Le décret électoral, récemment adopté en Conseil des ministres et transmis à la presse nationale pour publication, marque une étape décisive dans la relance du processus électoral en Haïti. Cette démarche revêt un poids particulier, surtout après que le Conseil présidentiel de transition (CPT) a dû faire marche arrière sous la pression insistante de la communauté internationale, inquiète du blocage institutionnel et du risque d’enlisement politique.
Une fois le décret officiellement publié, le Conseil électoral provisoire (CEP) sera tenu de dévoiler le calendrier électoral. Parallèlement, l’exécutif devra, conformément à la tradition républicaine, émettre un arrêté convoquant officiellement la population à participer aux prochains scrutins.
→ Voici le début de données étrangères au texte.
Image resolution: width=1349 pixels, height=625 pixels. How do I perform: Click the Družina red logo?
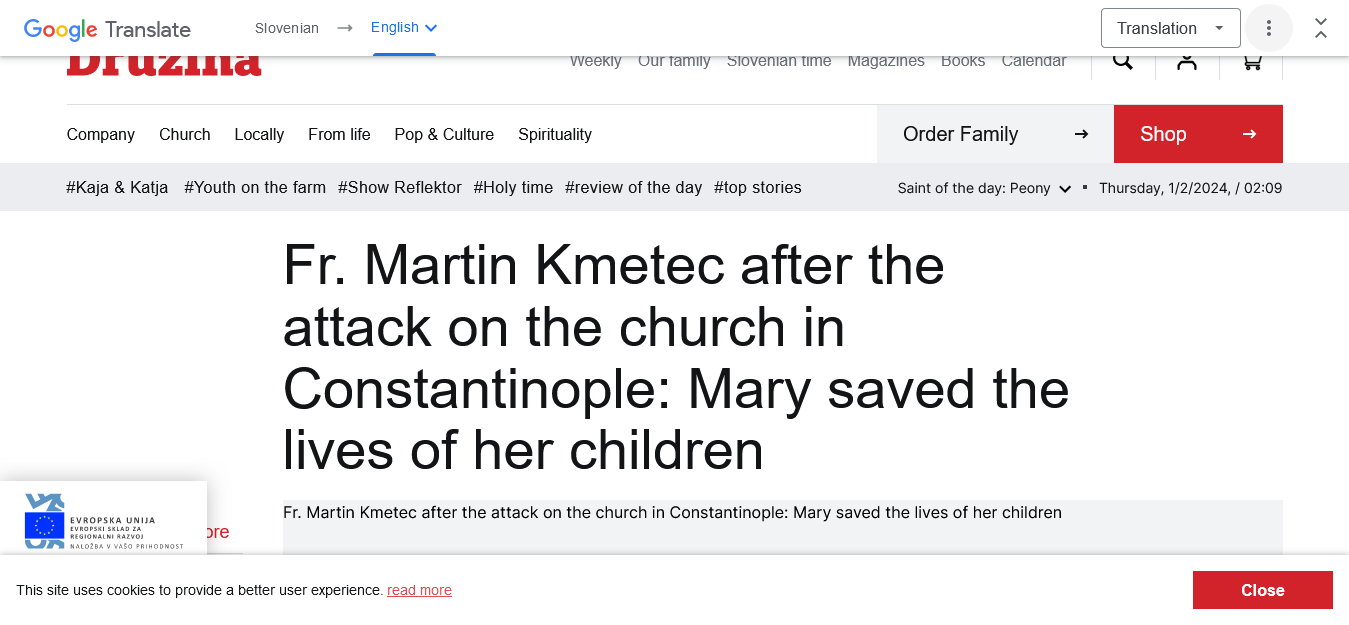tap(164, 65)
Selon les projections actuelles du CEP, les élections sont prévues pour le 30 août 2026, une date qui devrait marquer un tournant pour un pays en quête de stabilité politique et institutionnelle.
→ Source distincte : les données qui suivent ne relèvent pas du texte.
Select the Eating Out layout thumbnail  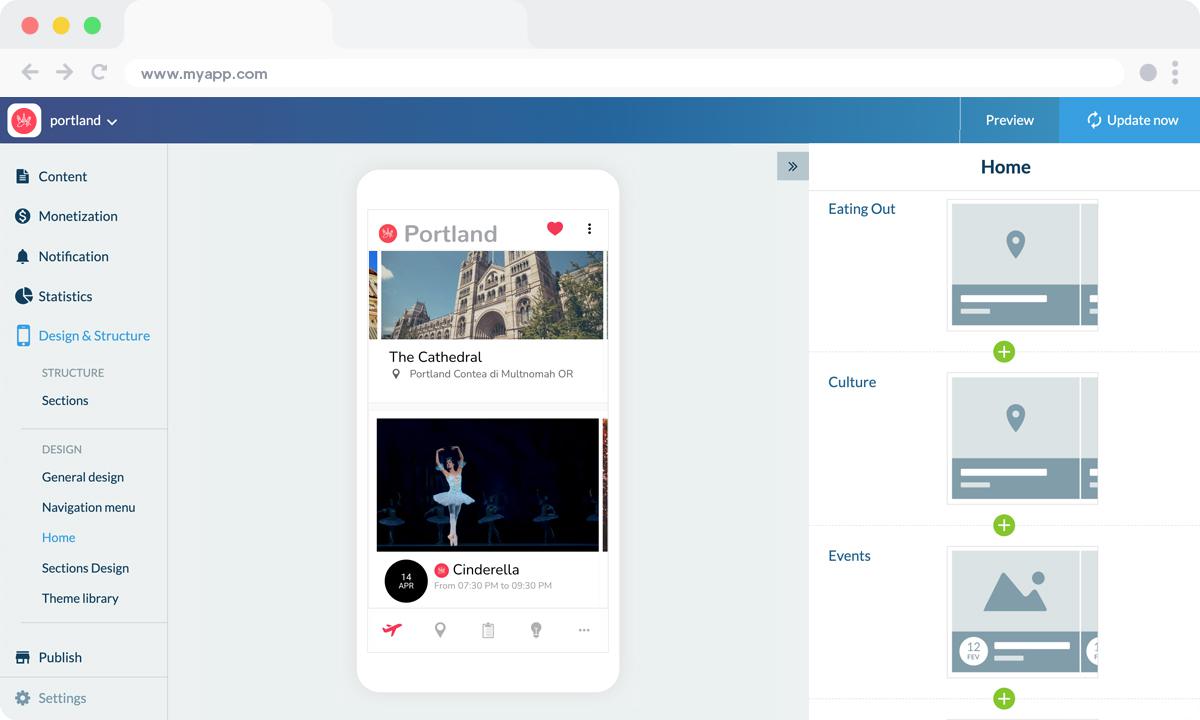coord(1022,265)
Cependant, malgré cette avancée administrative, plusieurs conseillers électoraux soulignent qu’aucun scrutin crédible ne pourra être organisé sans un rétablissement préalable de la sécurité nationale. La situation sécuritaire, loin de s’améliorer, demeure particulièrement préoccupante.
Le département de l’Artibonite, deuxième plus vaste du pays, illustre tragiquement cette réalité. Les groupes armés y exercent un contrôle sans partage, multipliant exactions et déplacements forcés, tandis que la Police nationale d’Haïti (PNH) reste largement absente, faute de moyens et d’effectifs suffisants. Ce contexte rend le déploiement logistique d’élections d’autant plus incertain et nourrit les doutes quant à la possibilité d’un retour rapide à l’ordre démocratique.
Donc, si la publication du décret électoral ouvre une voie vers la restauration des institutions, le chemin demeure semé d’embûches. La réussite du processus électoral dépendra avant tout de la capacité de l’État et de ses partenaires à rétablir un climat sécuritaire permettant à chaque citoyen d’exercer son droit de vote en toute sérénité.